-- 取り組む課題 --
営利企業とソーシャルビジネスを比べた文章で、営利企業の評価尺度とされているものを答えてください。

-- 本文抜粋 --
========================

2012年8月15日水曜日

営利企業とソーシャルビジネスの違いはどこにあるのか?


企業とソーシャルビジネスの違いはどこにあるのかを考えてみたい。

 企業はそもそも社会的な存在であるから、こと更にソーシャルビジネスを取り上げる必要はないのではないかという考え方も、企業人を中心に根強いものがある。

 図表で、営利企業とソーシャルビジネスを対比してみた。

 この対比は、あくまでの単純化したモデルビルディングであり、現実の企業はこの2つのモデルを極にして、モメンタムのどこかに含まれるか形となるだろう。また、現実の営利企業が、社会的要請によりソーシャルビジネス化しつつあるので、その境界がさらに曖昧なものとなっている。

 営利企業の目的は、企業価値の最大化である。目標は経済的価値を生み出すことであり、企業にとって優先順位は株主である。ベンチマークは時価総額、評価尺度はROEとなる。つまり、株主からのお金をいかに効率よく増やしていくか、その資本効率が営利企業のベースとなっている。

 これに対して、ソーシャルビジネスの場合はどうか? ソーシャルビジネスの目的は社会的価値の解決である。目標は経済的価値のみならず、社会的価値も含まれる。必ずしも儲けること、経済的価値の追求がソーシャルビジネスの目標ではない。ソーシャルビジネスの優先順位はステークホルダー全体となる。ベンチマークはミッションがいかに実現されるかであり、評価尺度は社会的なインパクトになる。

企業レジュームは、競争によって、効率性の差によって、企業の境界が決まってくる。これが社会全体のパレート効率を高めるという前提に立っている。(この前提が本当に成立するならばソーシャルビジネスの活躍の範囲も大幅に制限されるものになるだろう。)

対して、ソーシャルビジネスのレジュームは、社会的な課題の解決のために、他のセクターと協調し、エコシステムを作りながら、社会的な問題の解決を図っていく形である。

現在は、ヴィークルとしては、営利企業は株式会社を選択するケースが多いが、ソーシャルビジネスは、株式会社、NPO、一般社団法人、協同組合など様々な形が用いられている。

実際は、企業とソーシャルビジネスでは、目的、目標、ガバナンスの仕方に違いが生じているのである

2012年7月31日火曜日

これからの日本の繁栄に必要な社会契約とは?


リチャードフロリダの「クリエイティブ・クラス」で、これからの都市に必要な変革について、クリエイティブ・コンパクトとしてまとめている。

========================

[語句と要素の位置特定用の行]
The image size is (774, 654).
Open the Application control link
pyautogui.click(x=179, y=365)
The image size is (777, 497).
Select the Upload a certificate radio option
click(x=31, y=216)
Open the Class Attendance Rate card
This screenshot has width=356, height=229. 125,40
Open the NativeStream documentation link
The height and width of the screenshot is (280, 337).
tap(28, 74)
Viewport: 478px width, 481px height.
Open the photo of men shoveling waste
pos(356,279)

========================

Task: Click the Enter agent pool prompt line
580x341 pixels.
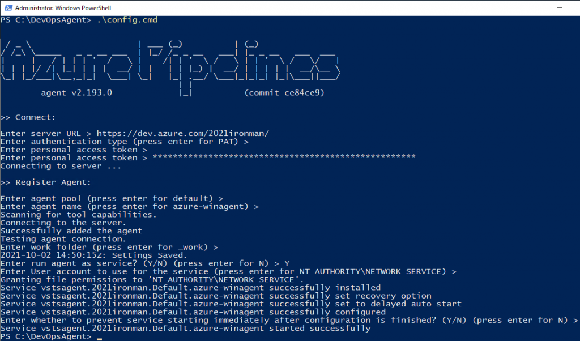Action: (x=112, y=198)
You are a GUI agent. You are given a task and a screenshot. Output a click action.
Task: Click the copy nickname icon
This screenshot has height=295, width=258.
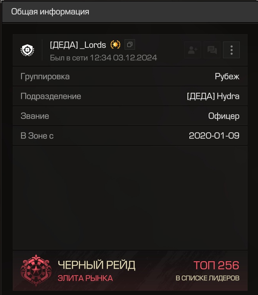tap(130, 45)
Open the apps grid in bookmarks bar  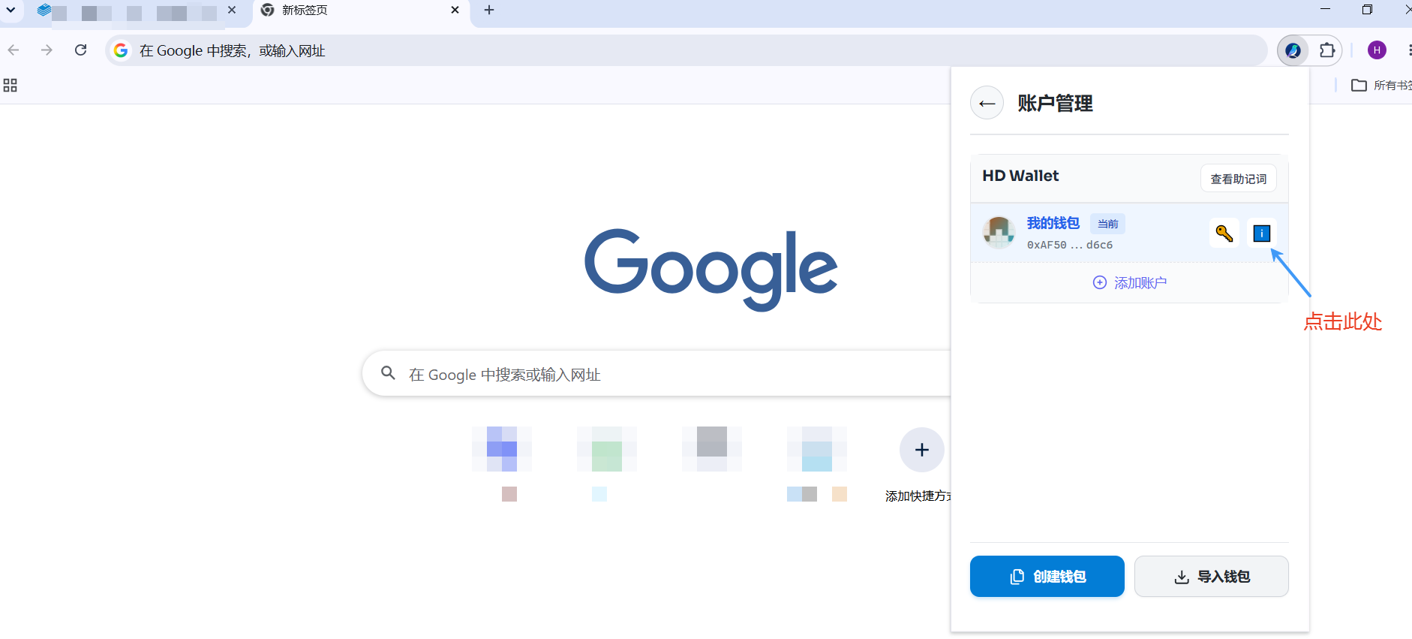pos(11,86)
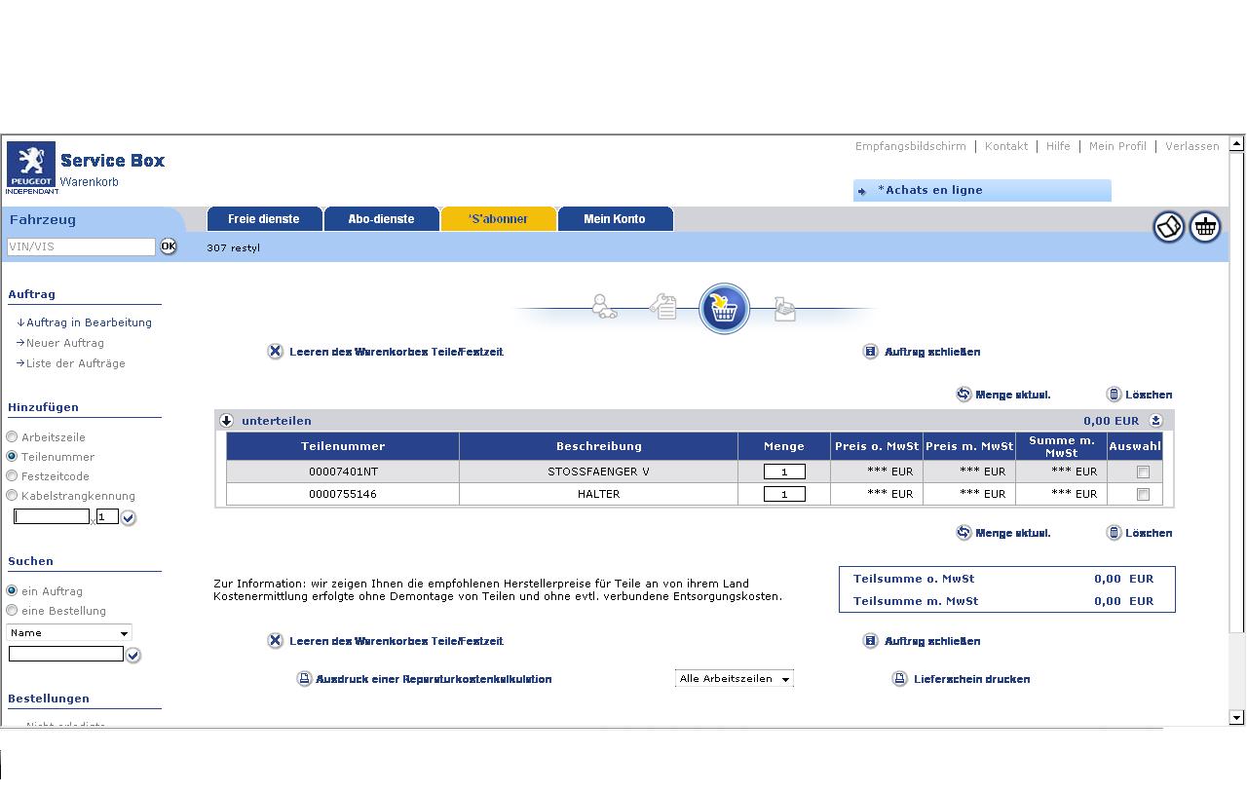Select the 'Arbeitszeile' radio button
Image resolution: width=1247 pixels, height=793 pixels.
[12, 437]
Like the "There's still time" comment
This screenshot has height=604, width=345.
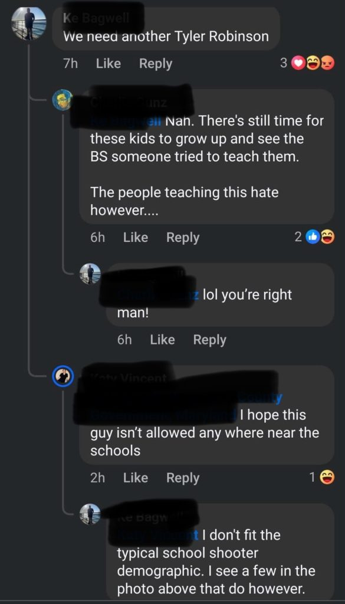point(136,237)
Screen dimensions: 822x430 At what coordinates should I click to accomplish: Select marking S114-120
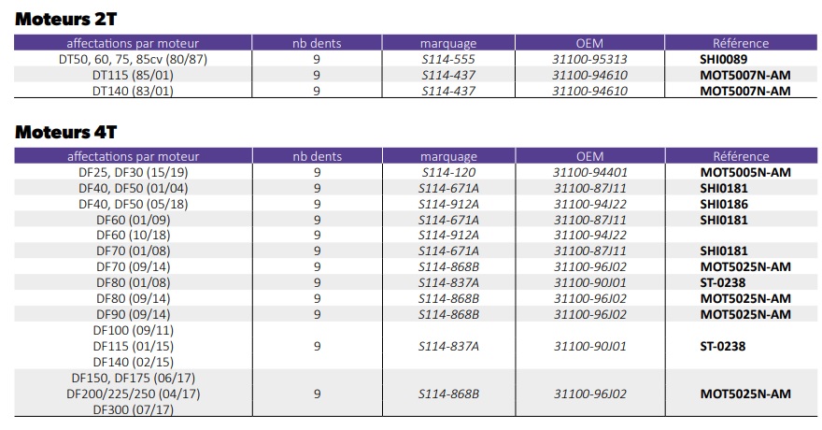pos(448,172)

========================

-- 正解 --
ROEです。